Work instructions:
For each line of the listing that holds "computer", show the full line.

Start of Block

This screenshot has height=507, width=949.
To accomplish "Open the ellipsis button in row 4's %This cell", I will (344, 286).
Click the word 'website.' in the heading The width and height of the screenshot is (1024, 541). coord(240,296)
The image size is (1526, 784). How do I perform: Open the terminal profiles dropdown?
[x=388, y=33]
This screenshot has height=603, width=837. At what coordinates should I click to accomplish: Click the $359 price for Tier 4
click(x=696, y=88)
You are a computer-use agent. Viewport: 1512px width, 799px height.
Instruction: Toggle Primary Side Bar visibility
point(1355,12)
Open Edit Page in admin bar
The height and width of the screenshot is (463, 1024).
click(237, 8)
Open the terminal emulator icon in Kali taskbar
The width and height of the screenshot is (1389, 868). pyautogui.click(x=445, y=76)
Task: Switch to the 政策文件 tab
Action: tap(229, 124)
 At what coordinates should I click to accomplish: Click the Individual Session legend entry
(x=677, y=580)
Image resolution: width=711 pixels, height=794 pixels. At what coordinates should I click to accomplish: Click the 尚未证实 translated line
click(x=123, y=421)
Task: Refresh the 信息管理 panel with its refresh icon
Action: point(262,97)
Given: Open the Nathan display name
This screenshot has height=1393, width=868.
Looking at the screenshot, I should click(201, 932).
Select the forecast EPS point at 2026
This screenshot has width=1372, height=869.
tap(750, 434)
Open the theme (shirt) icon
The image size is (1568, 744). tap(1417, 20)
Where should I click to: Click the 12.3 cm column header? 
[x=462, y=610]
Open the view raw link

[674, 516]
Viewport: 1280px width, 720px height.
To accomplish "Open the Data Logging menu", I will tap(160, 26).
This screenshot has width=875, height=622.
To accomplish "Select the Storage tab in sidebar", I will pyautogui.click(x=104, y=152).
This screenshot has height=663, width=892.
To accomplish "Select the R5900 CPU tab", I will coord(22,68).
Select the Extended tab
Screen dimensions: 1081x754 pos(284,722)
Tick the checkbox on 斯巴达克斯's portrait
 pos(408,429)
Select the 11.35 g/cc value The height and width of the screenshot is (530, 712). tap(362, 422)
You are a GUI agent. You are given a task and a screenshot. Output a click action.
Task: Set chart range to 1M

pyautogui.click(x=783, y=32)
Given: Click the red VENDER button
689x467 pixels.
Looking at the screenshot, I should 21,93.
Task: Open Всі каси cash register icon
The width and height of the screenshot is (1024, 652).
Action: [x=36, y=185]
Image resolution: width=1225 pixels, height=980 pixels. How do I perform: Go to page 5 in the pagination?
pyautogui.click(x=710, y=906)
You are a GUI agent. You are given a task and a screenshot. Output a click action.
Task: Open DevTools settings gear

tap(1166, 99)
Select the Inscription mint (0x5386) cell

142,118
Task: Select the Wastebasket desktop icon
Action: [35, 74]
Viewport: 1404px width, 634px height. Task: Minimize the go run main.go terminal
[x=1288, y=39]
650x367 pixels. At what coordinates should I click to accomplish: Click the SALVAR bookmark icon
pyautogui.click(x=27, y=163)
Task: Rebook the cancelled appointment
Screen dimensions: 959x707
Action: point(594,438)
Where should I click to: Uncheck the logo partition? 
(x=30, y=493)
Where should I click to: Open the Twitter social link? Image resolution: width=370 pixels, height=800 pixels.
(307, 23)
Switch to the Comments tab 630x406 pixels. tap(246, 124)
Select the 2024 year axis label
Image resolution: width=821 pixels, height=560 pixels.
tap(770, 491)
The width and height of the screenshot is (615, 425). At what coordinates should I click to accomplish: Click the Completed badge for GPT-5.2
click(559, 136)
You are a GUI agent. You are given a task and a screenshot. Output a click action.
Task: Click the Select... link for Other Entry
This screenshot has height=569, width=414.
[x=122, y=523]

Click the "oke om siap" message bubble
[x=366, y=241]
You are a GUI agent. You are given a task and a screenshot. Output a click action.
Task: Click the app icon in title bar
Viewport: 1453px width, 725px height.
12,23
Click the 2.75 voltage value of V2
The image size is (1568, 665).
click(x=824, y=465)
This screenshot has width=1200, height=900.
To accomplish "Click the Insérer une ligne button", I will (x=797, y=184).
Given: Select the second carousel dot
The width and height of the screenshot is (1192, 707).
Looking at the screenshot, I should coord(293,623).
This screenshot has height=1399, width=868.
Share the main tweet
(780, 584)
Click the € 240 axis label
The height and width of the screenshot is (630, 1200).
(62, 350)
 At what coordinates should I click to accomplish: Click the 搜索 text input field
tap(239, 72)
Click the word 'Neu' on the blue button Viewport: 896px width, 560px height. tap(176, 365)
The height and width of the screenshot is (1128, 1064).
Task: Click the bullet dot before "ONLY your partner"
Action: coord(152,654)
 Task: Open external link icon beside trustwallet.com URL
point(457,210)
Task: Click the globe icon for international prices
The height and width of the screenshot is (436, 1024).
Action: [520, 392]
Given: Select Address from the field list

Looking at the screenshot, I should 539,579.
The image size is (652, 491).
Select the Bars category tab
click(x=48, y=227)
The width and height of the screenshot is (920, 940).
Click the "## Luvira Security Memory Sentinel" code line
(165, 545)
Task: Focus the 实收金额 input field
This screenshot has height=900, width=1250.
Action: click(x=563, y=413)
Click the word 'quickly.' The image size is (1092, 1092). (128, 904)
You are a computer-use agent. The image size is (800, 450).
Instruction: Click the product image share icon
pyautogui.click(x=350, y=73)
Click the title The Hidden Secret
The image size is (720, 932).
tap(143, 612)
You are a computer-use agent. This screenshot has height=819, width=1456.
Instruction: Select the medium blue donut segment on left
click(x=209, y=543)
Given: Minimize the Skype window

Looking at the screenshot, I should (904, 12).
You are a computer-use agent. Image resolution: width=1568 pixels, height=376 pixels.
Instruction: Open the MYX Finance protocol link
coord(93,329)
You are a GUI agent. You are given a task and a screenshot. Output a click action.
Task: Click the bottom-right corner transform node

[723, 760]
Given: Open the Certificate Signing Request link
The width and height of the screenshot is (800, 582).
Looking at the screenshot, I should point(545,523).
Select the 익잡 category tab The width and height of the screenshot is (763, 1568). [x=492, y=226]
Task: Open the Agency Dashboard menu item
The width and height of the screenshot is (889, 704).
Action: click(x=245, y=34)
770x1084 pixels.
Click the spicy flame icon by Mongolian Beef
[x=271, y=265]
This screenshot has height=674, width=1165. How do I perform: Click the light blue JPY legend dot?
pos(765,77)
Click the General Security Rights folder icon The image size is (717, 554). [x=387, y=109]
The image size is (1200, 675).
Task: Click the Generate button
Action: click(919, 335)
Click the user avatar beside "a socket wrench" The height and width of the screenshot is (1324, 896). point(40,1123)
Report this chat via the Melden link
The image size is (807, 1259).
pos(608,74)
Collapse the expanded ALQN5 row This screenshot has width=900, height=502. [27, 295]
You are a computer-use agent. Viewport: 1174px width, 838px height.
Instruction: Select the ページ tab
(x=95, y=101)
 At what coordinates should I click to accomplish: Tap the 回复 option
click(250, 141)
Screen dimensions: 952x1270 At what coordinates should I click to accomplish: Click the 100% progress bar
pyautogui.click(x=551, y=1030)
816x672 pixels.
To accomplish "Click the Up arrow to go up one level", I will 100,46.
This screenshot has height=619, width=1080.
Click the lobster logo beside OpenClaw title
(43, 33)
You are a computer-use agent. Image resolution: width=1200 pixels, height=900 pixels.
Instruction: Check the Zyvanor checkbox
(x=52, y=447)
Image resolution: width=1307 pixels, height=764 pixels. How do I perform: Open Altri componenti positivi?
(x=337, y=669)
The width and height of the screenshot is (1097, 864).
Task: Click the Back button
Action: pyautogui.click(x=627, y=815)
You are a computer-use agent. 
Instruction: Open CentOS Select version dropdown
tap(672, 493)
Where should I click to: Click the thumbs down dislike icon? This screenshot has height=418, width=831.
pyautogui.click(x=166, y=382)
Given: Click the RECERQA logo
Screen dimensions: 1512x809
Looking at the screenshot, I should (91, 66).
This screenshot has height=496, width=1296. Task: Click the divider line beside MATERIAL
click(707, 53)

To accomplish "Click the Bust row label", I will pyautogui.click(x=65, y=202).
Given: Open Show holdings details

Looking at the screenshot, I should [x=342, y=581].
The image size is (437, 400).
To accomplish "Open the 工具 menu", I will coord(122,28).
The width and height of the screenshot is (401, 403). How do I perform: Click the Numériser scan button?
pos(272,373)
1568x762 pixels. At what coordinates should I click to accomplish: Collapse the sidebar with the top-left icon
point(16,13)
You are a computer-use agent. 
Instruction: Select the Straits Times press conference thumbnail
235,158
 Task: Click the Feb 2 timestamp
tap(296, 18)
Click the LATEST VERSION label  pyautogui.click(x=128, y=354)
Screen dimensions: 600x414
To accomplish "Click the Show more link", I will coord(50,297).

End of Block

Task result:
You are a computer-use agent. Viewport: 1512px width, 799px height.
You are a computer-use agent. The image size is (800, 450).
You are a computer-use agent. This screenshot has height=819, width=1456.
You are a computer-use agent. Image resolution: width=1568 pixels, height=376 pixels.
You are a computer-use agent. Viewport: 1174px width, 838px height.
You are a computer-use agent. Image resolution: width=1200 pixels, height=900 pixels.
You are a computer-use agent. 
You are a computer-use agent. 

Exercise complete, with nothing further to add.